“One of Vancouver’s great jewels.”
#1 in Shaughnessy
5251 Oak Street
For Kids
C
For Adults
A+
Design
A-
Atmosphere
A–
Final Score
31.67
The story of how VanDusen came to be is like a lot of stories about how Vancouver came to be: it involves railway executives and forestry money.
Most of the middle of the city, you might remember, was given to the CP Railway company in the 1880s in exchange for the cross-country rail line ending in Vancouver (the idea that Indigenous people might have legal rights to the area barely acknowledged at the time).
Bit by bit CP Rail developed the land, or leased it to groups like the Shaughnessy Golf Club. But by the 1960s the golf club had decamped to its current position south of UBC, and there was much consternation over how the land would (or should) be developed.

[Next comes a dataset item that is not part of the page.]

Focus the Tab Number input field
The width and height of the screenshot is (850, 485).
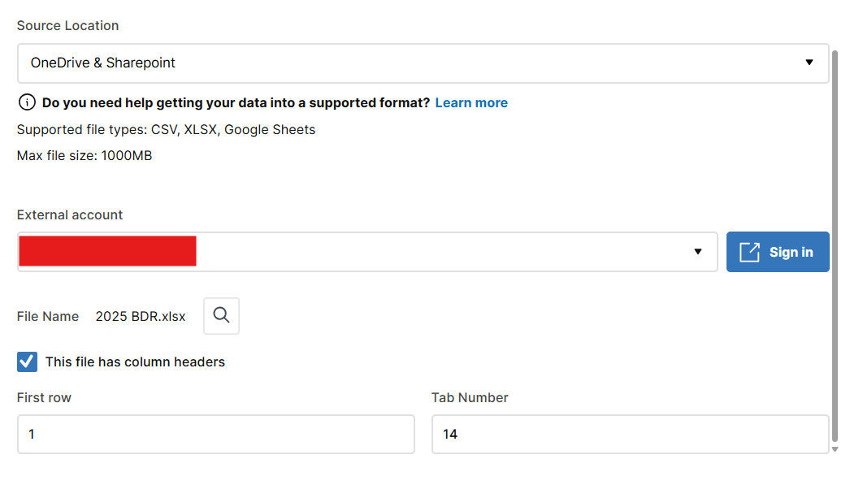(630, 434)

Eventually a compromise was struck: CP Rail would sell the land to Vancouver in exchange for being able to build more houses on their own lands; the city would then convert the land into a modern garden, with a million dollar donation from MacMillan Bloedel executive Whitford Juilan VanDusen making the numbers line up.

There’s not exactly a cohesive theme to VanDusen — if you want that, you’re better off going to Sun Yat-Sen or the trails in Stanley Park. Instead, there’s a huge array of different plants, gardens, geographical themes and artwork, all elegantly designed and meticulously maintained.
It’s all extremely pleasant, though the desire to be all garden things to all garden people can be a bit aesthetically jarring: one moment you’re in the Sino-Himalayan section, then it’s on to the hedge maze, and hey what’s that giant wooden owl doing over there?
We lightly chide, because the truth is all those different themes means there’s likely at least one part each person will fall in love with. In addition, the prices of $4 to $12 depending on age and time of year is definitely more than fair value, although the replay value for children may be slightly limited — at the end of the day it’s still just a garden, elaborate though it may be.
It’s sprawling, peaceful, cut off from the rest of the city, and definitely a place worth exploring for an hour or three.